Back then, there was a niche community of people producing custom SoundFonts. Because of that, development in library tools and players was somewhat popular. Fluidsynth came long after, but benefits from the early community work and a few nostalgic archivists.

The default SoundFont that comes with common packages is FluidR3_GM. It is a full General Midi set with 128 instruments a small variety of drum kits. It’s fine for building a basic keyboard or MIDI playback utility. But, it’s not very high fidelity or interesting.

What hooked me was finding a repository of commercial SoundFonts (no longer active). That site has an amazing collection of 70s-90s synths in SoundFont format, including Jupiter-8, TB-303, Proteus 1/2/3, Memory Moog, and an E-MU Modular. The E-MU Modular sounds pretty rad and is the core of the sound set I put together for this. They’re all cheap and I picked up a few to work with. The sound is excellent.

Raspberry Pi Zero W

For this particular project, I ended up using a Raspberry Pi Zero W for its size and versatility. Besides running Fluidsynth, it also serves up a Node.js webapp over wifi for changing instruments. It’s controllable by any basic USB MIDI keyboard and runs on a mid-sized USB battery pack for around 6 hours. Pretty good for such a tiny footprint and it costs around $12.

Setting it up

If you want to get something working fast or just want to make a kid’s keyboard, setup is a breeze.

After configuring the Pi Zero and audio:

sudo apt-get install fluidsynth

That’s it.

But, if you want more flexibility or interactivity, things get a bit more complex. The basic setup is the same as what I laid out in my ZynAddSubFX post.

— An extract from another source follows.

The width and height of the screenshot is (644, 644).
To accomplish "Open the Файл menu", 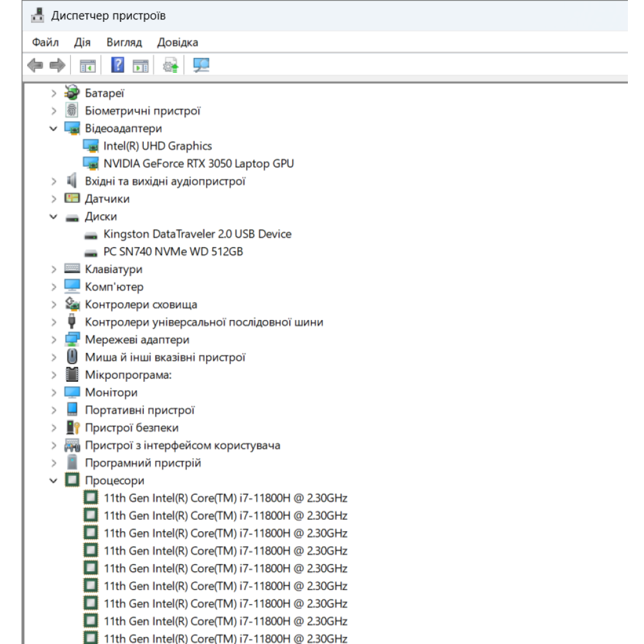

Download Jessie Lite and find a usable Micro SD card. The following is for Mac OS. Instructions for Linux are similar and Windows details can be found on the raspberrypi.org site.

Insert the SD card into your computer and find out what designation the OS gave it. The unmount it and write the Jessie Lite image to it.

diskutil list

/dev/disk1 (external, physical):
 #: TYPE NAME SIZE IDENTIFIER
 0: FDisk_partition_scheme *8.0 GB disk1
 1: Windows_FAT_32 NO NAME 8.0 GB disk1s1

diskutil unmountDisk /dev/disk1

sudo dd bs=1m if=2017-04-10-raspbian-jessie-lite.img of=/dev/rdisk1

Pull the card out and reinsert it. Then, add two files to the card to make setup a little faster and skip a GUI boot.

cd /Volumes/boot
touch ssh

sudo nano wpa_supplicant.conf

Put this into the file you just opened.

ctrl_interface=DIR=/var/run/wpa_supplicant GROUP=netdev
update_config=1

network={
 ssid="<your_ssid>"
 psk="<your_password>"
}

Put the card in the Pi Zero and power it up, then configure the box with raspi-config. One trick I learned was not to change the root password and expand the file system at the same time. I’m not sure what the problem is, but often it corrupts the ssh password to do both at the same time.

Update the Pi:

sudo apt-get update
sudo apt-get upgrade

Fluidsynth needs a higher thread priority than the default, so I use the same approach as setting up Realtime Priority. It might be overkill, but it’s consistent with the other Pi boxes I set up. Add the user “pi” to the group “audio” and then set expanded limits.

Pi commands

sudo usermod -a -G audio pi

sudo nano /etc/security/limits.d/audio.conf

The file should be empty. Add this to it.

@audio - rtprio 80
@audio - memlock unlimited

If you’re not using an external USB audio dongle or interface, you don’t need to do this. But, after you hear what the built-in audio sounds like, you’ll want something like this.

sudo nano /boot/config.txt

Comment out the built-in audio driver.

# Enable audio (loads snd_bcm2835)
# dtparam=audio=on
sudo nano /etc/asound.conf

Set the USB audio to be default. It’s useful to use the name of the card instead of the stack number.

pcm.!default {
 type hw card Device
 }
 ctl.!default {
 type hw card Device
 }

Reboot and then test your setup.

sudo reboot

aplay -l

lsusb -t

speaker-test -c2 -twav

A voice should speak out the left and right channels. After verifying that, it’s time to set up Fluidsynth.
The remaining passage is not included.